**WHAT TO WORK ON**
Return exactly the lines that run from the one containing "Expand the Select Country dropdown" to the end of the entries, with both ends included.

(Pixel coordinate grounding data)
________________________________________
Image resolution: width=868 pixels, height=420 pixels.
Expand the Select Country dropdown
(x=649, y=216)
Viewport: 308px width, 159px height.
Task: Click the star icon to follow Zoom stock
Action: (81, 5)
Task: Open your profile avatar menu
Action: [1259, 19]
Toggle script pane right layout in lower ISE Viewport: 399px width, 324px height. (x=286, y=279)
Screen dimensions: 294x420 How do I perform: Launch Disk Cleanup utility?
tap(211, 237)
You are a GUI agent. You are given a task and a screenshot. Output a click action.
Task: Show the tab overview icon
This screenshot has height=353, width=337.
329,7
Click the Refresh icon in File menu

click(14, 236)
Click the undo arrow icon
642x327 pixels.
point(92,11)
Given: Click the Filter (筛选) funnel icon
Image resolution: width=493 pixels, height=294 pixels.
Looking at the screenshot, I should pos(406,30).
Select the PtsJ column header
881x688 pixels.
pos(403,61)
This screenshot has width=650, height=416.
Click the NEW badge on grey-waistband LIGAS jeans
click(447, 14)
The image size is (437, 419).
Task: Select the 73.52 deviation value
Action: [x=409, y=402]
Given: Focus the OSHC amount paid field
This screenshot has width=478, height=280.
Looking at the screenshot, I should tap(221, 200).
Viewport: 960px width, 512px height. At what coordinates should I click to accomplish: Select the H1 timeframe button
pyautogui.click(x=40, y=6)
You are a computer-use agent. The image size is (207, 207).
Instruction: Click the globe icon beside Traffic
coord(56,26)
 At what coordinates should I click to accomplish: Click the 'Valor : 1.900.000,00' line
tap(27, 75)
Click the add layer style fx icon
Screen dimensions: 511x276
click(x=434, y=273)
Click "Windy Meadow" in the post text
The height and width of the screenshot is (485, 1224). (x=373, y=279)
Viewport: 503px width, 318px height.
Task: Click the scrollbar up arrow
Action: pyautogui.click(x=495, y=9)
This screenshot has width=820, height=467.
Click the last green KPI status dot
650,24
________________________________________
**RESULT OF THIS TASK**
Expand the Select Country dropdown
(x=649, y=216)
Viewport: 308px width, 159px height.
Task: Click the star icon to follow Zoom stock
Action: (81, 5)
Task: Open your profile avatar menu
Action: [1259, 19]
Toggle script pane right layout in lower ISE Viewport: 399px width, 324px height. (x=286, y=279)
Screen dimensions: 294x420 How do I perform: Launch Disk Cleanup utility?
tap(211, 237)
You are a GUI agent. You are given a task and a screenshot. Output a click action.
Task: Show the tab overview icon
This screenshot has height=353, width=337.
329,7
Click the Refresh icon in File menu

click(14, 236)
Click the undo arrow icon
642x327 pixels.
point(92,11)
Given: Click the Filter (筛选) funnel icon
Image resolution: width=493 pixels, height=294 pixels.
Looking at the screenshot, I should pos(406,30).
Select the PtsJ column header
881x688 pixels.
pos(403,61)
This screenshot has width=650, height=416.
Click the NEW badge on grey-waistband LIGAS jeans
click(447, 14)
The image size is (437, 419).
Task: Select the 73.52 deviation value
Action: [x=409, y=402]
Given: Focus the OSHC amount paid field
This screenshot has width=478, height=280.
Looking at the screenshot, I should tap(221, 200).
Viewport: 960px width, 512px height. At what coordinates should I click to accomplish: Select the H1 timeframe button
pyautogui.click(x=40, y=6)
You are a computer-use agent. The image size is (207, 207).
Instruction: Click the globe icon beside Traffic
coord(56,26)
 At what coordinates should I click to accomplish: Click the 'Valor : 1.900.000,00' line
tap(27, 75)
Click the add layer style fx icon
Screen dimensions: 511x276
click(x=434, y=273)
Click "Windy Meadow" in the post text
The height and width of the screenshot is (485, 1224). (x=373, y=279)
Viewport: 503px width, 318px height.
Task: Click the scrollbar up arrow
Action: pyautogui.click(x=495, y=9)
This screenshot has width=820, height=467.
Click the last green KPI status dot
650,24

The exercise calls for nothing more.